◆ WORK TO COMPLETE ◆
Give back the entries exactly, ending with the "has width=1512, height=806." line.

◆ Collected data ◆
:::
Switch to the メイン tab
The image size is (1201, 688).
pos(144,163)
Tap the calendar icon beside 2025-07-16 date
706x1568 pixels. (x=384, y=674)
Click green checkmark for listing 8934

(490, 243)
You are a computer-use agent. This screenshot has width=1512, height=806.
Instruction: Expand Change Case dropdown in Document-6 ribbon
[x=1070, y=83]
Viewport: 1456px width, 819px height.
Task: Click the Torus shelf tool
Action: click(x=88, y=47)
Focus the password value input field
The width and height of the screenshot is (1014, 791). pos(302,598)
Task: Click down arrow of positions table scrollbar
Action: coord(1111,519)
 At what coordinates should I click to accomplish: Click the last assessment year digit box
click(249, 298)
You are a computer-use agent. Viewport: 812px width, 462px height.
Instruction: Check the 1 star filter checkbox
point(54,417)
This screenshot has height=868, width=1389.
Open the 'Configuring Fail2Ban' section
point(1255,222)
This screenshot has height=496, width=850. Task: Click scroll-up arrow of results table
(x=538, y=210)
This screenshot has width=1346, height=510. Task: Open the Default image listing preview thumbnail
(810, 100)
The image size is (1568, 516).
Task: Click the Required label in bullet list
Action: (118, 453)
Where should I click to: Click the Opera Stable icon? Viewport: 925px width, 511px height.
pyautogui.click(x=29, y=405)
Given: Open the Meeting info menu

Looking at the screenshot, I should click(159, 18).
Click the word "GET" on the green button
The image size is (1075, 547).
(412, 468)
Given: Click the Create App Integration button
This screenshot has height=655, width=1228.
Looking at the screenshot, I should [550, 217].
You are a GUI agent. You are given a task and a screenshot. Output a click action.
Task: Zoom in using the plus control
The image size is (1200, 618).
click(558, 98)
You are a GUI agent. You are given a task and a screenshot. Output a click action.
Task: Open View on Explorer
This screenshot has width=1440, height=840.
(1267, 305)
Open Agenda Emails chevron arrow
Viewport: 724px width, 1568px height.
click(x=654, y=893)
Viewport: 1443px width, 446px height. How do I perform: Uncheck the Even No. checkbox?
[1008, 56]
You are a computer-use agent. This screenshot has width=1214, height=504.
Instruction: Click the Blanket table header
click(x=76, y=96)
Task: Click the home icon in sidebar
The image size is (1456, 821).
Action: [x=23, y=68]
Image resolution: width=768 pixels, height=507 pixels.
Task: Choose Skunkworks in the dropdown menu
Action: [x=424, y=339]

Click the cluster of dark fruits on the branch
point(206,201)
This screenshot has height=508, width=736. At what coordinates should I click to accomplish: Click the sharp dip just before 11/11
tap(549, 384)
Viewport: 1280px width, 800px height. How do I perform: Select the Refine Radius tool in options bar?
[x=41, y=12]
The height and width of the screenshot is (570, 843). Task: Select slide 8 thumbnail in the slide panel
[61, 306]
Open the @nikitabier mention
:::
◆ ANSWER AREA ◆
Switch to the メイン tab
The image size is (1201, 688).
pos(144,163)
Tap the calendar icon beside 2025-07-16 date
706x1568 pixels. (x=384, y=674)
Click green checkmark for listing 8934

(490, 243)
You are a computer-use agent. This screenshot has width=1512, height=806.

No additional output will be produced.